Sarah Hall should probably stop publishing short stories for a while to give other writers a chance. If she’s not the best short story writer in Britain, then — but why even finish that sentence? Her novels are good, but it’s in the short form that she excels, with strange, unsettling tales that have made her the only author to be shortlisted three times for the BBC National Short Story Award. (She won it once.)
Her greatest gift is, through a blend of the carnal and the cerebral, to invoke a physical response, something atavistic, in the reader. This response could be close to disgust — as when someone’s ‘tongue was oversized, a giant grub inside his mouth’ — or something more hot-cheeked, even when the character is doing nothing more than having a cream tea: ‘She pushed her thumbs into the body of the scone and split it open.’
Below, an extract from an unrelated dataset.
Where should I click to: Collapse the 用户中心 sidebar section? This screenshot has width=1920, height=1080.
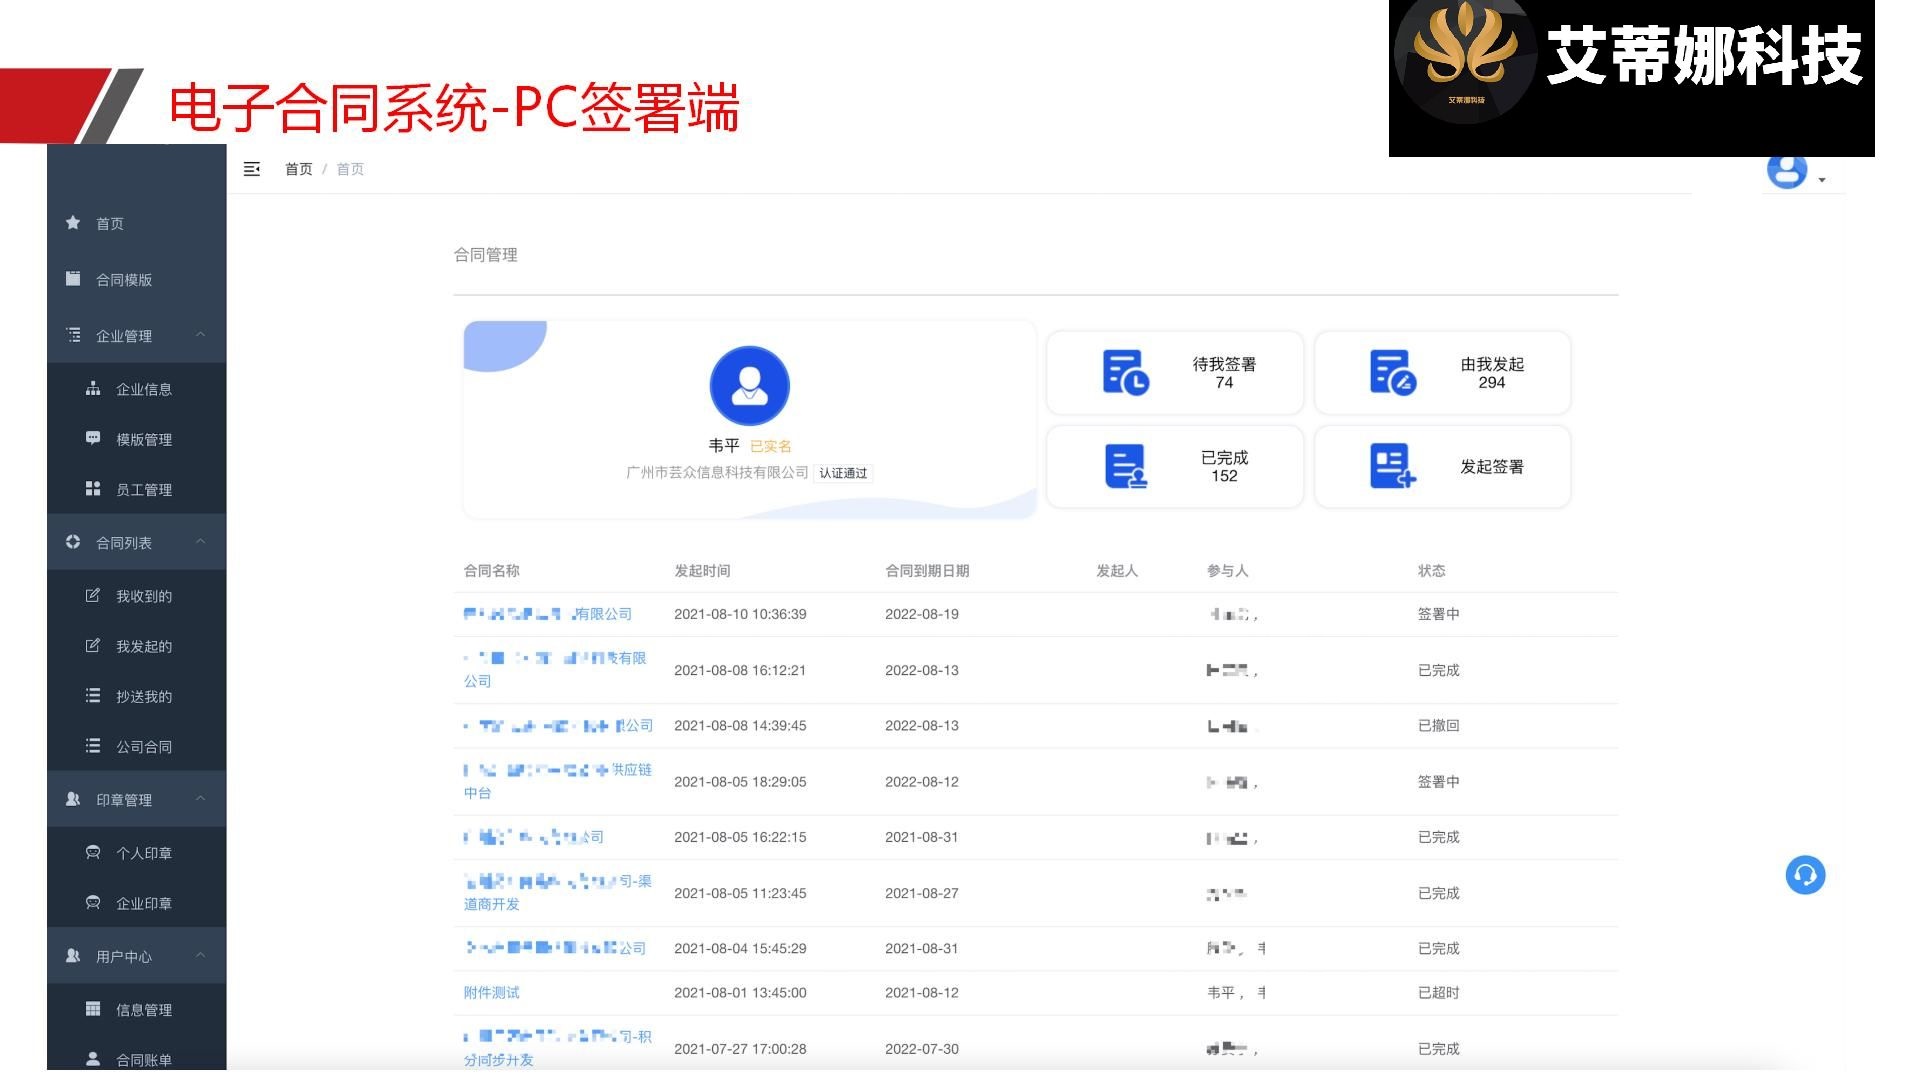click(x=200, y=956)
In Hall’s stories, life is appetite. This sense is on display in the opener here, ‘M’, which reads like a companion piece to ‘Mrs Fox’ and ‘Evie’, exceptional fictions of female transformation that bookended Hall’s previous collection, Madame Zero. But it is not a retread: ‘M’ goes further, and is weirder, like a feverish cross between J.G. Ballard’s The Unlimited Dream Company and Dennis Potter’s Brimstone and Treacle. You know you’re in safe hands from the opening lines of the story, where ‘darkness moves like an ocean above the roofs and streetlights’ as an unnamed woman feels pain in her body like ‘a hot zipping feeling under the skin, moving from hip to belly’. Each night it gets worse — ‘violent alteration, acceptance, discarding’ — until her human form is disrupted, and the story bends into a new shape with one foot on solid land and one in myth, where sex is both disease and cure.